● **Set exercise**
Copy every line of the data below word for word, leaving out the pictures.

* BEGIN Input material *

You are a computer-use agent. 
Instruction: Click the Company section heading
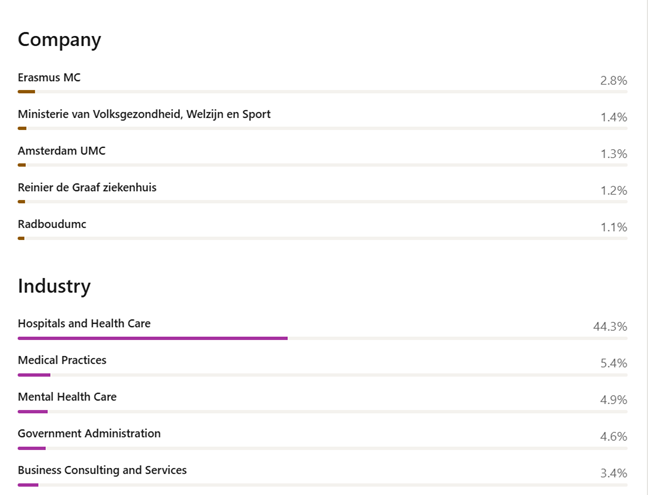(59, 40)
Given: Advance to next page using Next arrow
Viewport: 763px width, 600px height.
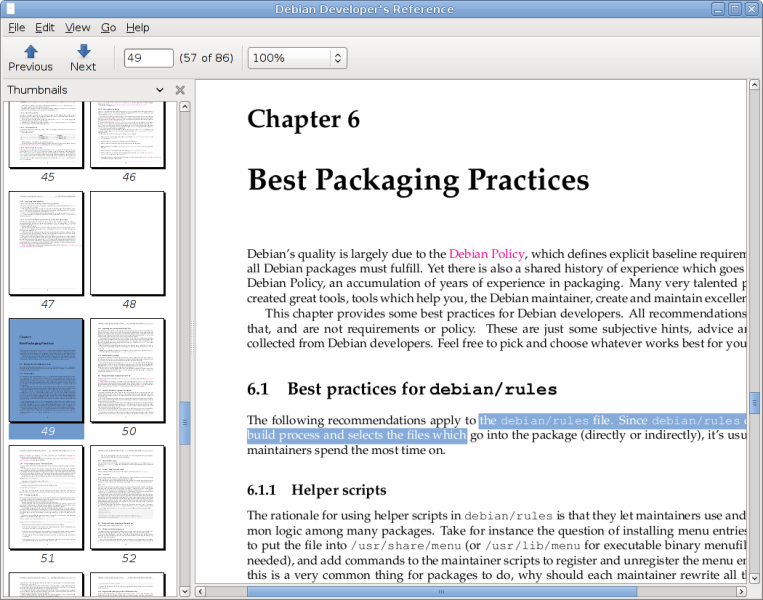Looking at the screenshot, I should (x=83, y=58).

* END Input material *

● **Expected output**
You are a computer-use agent. 
Instruction: Click the Company section heading
(59, 40)
Given: Advance to next page using Next arrow
Viewport: 763px width, 600px height.
Looking at the screenshot, I should (x=83, y=58).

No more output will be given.